I was reminded the other day of the Scots use of the word "stay".  I was doing a job near Edinburgh a few years back and was asked by a local "So where are you staying?", to which I replied "I'm not, I only flew up for the day".

After the confused looks on both our faces subsided, we finally had another try and it was at this point that I realised that the verb "to stay" in Scotland is the equivalent of the verb "to live" in England.

When you come to think about it, it's the Scots who are the totally logical ones in this example.  After all, you reside permanently at your home, but you're only temporarily in the hotel while you're on holiday, or away from home doing a job.  The word "stay" is a pretty permanent one, is it not?

Well, having managed to blame the Celts for all of this, so far, I've just remembered the most famous of all these quirks, which totally blows my theory, as it comes from Yorkshire.

Yorkshire folk seem to have something against the word "until".  They will use the word "while" instead.

"Thee can have a cup of tea, but you'll have to wait while pot boils" is pretty obvious, but how about "Thee can have a cup of tea, but you'll have to wait while our Harry gets back from shop with the teabags" gets closer to the realms of confusion.

But how about the level crossing sign?  "Please wait while red light shows" means UNTIL the red light shows to a Yorkshireman!

I've not seen any of the amended signs in the county, to avoid that dangerous confusion, but I'm told they're there, somewhere.

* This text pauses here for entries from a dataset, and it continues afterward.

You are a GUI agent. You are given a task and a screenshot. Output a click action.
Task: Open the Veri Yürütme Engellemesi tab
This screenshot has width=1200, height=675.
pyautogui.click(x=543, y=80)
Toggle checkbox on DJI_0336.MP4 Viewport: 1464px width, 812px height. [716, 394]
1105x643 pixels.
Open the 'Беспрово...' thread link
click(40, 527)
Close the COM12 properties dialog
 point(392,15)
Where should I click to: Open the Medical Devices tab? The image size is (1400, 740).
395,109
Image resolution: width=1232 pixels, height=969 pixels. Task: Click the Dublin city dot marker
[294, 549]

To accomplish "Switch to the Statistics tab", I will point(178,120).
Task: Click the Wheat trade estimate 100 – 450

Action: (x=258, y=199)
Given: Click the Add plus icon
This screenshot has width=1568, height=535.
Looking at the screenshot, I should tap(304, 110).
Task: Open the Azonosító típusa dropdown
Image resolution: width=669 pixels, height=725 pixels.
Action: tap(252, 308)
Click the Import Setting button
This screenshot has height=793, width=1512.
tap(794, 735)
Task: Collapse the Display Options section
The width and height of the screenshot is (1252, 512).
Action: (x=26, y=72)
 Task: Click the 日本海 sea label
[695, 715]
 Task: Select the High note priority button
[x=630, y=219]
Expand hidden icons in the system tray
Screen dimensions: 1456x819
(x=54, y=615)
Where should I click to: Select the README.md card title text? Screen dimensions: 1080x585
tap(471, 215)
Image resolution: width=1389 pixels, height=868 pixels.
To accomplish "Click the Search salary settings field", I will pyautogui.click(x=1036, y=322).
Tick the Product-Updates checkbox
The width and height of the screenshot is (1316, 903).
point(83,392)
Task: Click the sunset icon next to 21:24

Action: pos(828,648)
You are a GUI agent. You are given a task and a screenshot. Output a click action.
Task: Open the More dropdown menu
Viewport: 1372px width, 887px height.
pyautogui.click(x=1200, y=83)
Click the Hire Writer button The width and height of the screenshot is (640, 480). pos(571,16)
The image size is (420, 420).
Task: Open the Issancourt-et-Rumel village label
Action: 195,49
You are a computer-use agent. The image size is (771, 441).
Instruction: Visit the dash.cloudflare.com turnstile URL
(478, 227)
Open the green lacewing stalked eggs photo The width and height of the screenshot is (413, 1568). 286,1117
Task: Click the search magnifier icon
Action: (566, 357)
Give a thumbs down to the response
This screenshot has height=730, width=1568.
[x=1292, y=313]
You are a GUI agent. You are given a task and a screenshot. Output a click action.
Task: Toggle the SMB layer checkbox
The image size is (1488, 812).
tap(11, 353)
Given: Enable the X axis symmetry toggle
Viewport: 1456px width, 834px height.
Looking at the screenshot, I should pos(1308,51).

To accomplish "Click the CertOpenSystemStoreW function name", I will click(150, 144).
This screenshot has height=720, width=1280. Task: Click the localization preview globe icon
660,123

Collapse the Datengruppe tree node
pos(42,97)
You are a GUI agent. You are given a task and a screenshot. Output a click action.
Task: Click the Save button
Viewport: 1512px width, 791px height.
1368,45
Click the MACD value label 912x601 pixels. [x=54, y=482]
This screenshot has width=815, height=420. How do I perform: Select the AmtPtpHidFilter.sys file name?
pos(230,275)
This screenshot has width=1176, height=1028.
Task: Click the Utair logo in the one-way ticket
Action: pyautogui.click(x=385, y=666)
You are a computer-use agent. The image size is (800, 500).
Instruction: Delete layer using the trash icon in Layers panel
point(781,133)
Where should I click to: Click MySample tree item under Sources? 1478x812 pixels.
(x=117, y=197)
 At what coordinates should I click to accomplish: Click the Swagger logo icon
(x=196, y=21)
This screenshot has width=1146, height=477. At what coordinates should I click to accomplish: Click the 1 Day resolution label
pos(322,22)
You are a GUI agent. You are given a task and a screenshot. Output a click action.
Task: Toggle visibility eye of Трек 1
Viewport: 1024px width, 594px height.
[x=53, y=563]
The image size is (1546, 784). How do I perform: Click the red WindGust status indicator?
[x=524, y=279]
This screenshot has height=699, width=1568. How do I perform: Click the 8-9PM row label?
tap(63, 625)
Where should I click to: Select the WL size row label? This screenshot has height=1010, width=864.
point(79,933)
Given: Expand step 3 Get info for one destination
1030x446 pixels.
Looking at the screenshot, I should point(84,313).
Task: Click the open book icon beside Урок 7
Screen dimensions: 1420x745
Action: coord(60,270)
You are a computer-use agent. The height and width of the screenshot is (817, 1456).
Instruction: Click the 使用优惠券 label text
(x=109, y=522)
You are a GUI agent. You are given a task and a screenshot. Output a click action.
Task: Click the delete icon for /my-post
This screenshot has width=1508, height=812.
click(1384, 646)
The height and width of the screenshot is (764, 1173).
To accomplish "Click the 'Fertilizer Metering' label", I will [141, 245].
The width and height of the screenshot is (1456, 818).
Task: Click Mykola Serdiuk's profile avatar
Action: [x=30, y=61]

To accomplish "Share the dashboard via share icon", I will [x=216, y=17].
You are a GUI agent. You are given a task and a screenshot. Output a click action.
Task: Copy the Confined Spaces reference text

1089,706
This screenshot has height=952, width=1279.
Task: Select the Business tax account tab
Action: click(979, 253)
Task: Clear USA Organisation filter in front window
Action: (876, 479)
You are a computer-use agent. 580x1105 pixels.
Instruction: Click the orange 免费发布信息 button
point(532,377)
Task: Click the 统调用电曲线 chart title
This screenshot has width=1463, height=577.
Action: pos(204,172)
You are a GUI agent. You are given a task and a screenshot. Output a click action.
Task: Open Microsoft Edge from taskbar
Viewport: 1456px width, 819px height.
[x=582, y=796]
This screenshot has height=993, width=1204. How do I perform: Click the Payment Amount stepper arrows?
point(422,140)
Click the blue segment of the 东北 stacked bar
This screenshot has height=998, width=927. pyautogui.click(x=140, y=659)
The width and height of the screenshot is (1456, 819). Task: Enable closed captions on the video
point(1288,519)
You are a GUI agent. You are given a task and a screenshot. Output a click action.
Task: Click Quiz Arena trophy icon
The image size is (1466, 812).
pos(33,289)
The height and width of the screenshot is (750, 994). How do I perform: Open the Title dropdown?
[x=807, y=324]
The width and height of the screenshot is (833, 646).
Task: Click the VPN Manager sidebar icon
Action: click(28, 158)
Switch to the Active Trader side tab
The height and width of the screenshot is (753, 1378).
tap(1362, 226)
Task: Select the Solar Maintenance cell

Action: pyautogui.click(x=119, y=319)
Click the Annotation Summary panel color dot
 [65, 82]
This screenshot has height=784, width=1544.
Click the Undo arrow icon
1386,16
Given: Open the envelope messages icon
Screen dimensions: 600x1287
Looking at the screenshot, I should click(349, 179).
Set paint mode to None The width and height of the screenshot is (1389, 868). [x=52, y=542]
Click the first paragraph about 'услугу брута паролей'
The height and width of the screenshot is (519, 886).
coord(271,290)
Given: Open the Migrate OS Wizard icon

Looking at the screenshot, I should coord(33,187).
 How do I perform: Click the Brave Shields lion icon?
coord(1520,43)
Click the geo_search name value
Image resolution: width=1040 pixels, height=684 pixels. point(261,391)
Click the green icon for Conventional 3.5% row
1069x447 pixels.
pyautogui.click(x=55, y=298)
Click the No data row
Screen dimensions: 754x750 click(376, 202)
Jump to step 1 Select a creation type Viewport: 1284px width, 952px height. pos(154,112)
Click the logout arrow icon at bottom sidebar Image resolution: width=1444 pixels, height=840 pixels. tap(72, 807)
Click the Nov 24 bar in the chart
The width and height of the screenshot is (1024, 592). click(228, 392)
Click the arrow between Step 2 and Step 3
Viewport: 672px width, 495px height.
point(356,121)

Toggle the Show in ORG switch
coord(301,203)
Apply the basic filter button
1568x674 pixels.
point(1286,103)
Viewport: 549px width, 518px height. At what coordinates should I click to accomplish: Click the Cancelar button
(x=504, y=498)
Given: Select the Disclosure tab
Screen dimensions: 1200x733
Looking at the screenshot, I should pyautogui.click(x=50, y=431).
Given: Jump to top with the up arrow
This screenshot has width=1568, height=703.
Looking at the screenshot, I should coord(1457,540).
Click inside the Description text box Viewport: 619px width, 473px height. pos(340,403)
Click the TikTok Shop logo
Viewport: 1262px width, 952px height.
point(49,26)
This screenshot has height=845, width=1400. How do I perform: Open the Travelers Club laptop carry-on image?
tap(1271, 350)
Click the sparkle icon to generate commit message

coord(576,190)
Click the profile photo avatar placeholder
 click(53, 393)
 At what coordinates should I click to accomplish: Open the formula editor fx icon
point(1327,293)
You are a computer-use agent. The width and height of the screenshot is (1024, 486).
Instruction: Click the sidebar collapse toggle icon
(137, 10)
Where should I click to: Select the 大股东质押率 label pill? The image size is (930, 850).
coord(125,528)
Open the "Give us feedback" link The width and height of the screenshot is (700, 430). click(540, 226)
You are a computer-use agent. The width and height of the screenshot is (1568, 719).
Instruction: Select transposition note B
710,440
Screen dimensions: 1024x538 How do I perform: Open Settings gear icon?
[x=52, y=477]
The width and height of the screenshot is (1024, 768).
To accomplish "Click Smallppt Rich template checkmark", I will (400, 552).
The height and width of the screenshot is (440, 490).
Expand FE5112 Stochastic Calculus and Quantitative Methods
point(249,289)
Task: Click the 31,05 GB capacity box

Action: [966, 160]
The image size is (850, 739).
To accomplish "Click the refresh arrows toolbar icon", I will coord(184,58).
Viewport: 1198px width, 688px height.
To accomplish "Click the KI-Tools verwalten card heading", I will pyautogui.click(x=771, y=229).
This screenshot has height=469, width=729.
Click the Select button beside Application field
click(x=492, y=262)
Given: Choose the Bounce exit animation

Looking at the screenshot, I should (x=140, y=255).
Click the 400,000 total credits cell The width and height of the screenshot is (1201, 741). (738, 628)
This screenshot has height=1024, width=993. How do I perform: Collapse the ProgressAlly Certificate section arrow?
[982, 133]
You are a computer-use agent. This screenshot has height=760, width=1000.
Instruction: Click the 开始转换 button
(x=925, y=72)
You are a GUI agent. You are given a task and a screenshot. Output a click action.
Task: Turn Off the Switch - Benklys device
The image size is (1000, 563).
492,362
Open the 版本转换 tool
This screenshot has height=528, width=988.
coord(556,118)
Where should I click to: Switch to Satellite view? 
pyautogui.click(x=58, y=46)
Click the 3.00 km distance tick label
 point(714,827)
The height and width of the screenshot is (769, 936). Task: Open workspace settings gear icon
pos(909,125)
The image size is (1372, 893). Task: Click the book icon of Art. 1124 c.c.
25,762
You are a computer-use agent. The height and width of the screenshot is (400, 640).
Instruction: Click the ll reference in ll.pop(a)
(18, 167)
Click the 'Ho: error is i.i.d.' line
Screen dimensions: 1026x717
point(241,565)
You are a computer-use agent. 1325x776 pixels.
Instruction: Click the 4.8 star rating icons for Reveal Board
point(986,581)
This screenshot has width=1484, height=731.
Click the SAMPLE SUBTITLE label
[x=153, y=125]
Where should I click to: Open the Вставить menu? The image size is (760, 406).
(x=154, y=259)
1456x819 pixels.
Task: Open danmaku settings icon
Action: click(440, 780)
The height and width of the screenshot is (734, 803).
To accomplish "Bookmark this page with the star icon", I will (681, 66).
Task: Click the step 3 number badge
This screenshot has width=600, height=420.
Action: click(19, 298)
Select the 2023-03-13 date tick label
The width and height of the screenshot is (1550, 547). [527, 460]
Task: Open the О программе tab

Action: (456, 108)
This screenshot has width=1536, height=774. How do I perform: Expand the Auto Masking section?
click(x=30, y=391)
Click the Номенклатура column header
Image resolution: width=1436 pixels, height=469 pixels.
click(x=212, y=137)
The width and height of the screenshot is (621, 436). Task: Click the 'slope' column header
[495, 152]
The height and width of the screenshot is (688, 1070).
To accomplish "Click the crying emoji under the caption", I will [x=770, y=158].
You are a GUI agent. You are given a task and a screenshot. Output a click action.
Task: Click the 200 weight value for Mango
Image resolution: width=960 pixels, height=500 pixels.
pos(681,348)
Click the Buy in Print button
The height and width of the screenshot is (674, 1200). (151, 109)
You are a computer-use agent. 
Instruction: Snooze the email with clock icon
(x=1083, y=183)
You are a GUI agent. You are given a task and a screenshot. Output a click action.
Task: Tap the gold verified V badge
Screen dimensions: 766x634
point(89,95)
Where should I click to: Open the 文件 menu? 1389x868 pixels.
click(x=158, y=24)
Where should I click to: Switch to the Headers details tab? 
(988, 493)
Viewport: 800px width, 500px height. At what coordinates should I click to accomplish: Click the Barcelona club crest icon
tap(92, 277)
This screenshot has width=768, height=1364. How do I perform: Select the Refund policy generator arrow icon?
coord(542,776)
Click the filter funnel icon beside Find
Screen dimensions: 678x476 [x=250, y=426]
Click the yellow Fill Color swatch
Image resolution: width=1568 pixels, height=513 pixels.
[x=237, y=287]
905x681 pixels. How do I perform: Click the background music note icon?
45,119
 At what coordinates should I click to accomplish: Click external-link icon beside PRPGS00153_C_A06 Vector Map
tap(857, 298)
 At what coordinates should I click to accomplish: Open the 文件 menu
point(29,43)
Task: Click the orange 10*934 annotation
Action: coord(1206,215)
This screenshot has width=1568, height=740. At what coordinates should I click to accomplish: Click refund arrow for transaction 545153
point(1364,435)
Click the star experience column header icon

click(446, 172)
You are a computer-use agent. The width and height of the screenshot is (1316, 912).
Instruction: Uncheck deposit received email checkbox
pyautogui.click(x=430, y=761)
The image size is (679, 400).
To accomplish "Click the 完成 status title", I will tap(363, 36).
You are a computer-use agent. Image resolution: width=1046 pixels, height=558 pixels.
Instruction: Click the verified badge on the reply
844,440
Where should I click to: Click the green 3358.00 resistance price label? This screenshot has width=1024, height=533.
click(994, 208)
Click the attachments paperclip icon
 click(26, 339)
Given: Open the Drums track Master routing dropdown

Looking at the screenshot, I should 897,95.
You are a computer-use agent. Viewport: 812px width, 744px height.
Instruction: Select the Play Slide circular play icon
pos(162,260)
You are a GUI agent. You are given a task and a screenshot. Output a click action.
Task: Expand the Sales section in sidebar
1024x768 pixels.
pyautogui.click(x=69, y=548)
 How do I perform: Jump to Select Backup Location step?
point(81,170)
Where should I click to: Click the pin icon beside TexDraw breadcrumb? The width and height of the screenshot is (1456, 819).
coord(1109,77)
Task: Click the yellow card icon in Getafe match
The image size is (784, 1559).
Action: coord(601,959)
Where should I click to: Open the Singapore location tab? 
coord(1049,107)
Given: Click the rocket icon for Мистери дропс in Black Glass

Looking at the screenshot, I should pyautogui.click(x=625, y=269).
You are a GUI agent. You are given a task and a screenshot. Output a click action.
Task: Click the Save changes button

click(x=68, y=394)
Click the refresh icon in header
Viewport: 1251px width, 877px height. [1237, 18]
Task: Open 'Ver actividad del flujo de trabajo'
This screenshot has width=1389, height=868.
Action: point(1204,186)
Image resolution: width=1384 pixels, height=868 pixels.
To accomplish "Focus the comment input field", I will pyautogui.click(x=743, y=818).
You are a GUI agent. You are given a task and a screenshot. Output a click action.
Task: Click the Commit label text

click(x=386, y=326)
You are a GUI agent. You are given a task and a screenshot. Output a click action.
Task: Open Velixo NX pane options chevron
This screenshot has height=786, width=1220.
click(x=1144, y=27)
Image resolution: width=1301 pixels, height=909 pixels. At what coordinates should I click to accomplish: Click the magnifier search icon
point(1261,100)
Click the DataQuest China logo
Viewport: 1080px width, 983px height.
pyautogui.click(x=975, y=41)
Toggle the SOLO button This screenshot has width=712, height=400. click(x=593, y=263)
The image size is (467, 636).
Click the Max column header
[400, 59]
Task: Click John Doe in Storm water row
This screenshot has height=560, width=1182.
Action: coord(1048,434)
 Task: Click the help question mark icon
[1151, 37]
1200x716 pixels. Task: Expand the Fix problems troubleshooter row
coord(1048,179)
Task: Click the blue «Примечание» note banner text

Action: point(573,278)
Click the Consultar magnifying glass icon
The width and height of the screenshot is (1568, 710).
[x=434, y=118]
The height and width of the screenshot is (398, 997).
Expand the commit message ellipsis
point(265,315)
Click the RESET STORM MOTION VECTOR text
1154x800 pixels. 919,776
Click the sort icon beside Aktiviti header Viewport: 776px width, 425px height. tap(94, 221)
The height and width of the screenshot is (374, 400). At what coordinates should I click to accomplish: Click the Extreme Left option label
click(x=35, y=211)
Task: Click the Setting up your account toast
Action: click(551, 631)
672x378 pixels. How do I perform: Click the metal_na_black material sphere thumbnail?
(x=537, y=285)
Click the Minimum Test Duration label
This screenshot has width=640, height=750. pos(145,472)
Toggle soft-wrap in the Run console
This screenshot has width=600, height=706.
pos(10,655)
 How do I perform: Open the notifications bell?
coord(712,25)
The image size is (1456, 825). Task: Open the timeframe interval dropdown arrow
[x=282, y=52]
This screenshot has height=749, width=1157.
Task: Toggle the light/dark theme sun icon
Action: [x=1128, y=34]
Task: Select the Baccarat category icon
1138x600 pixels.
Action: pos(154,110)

So, there we have it.  By the way, I forgot to mention earlier, but I think I'll make words the subject for in-depth analysis in this month's exciting edition of Comment.

Which brings us, I think, pretty close to a close.  After all, February's a short month, so you should only expect me to have time to bash out a short edition.  It's a pity you've got the whole of long, old March to read it in, but that's just another of these quirks, a quirky calendar.

That calendar will bring us to April 1st for the next edition, so don't be a fool and miss it!  I'd better get away now, I've got some Belfast to Newcastle translation to do for a mate.  Right, I'm off, where's me dictionary?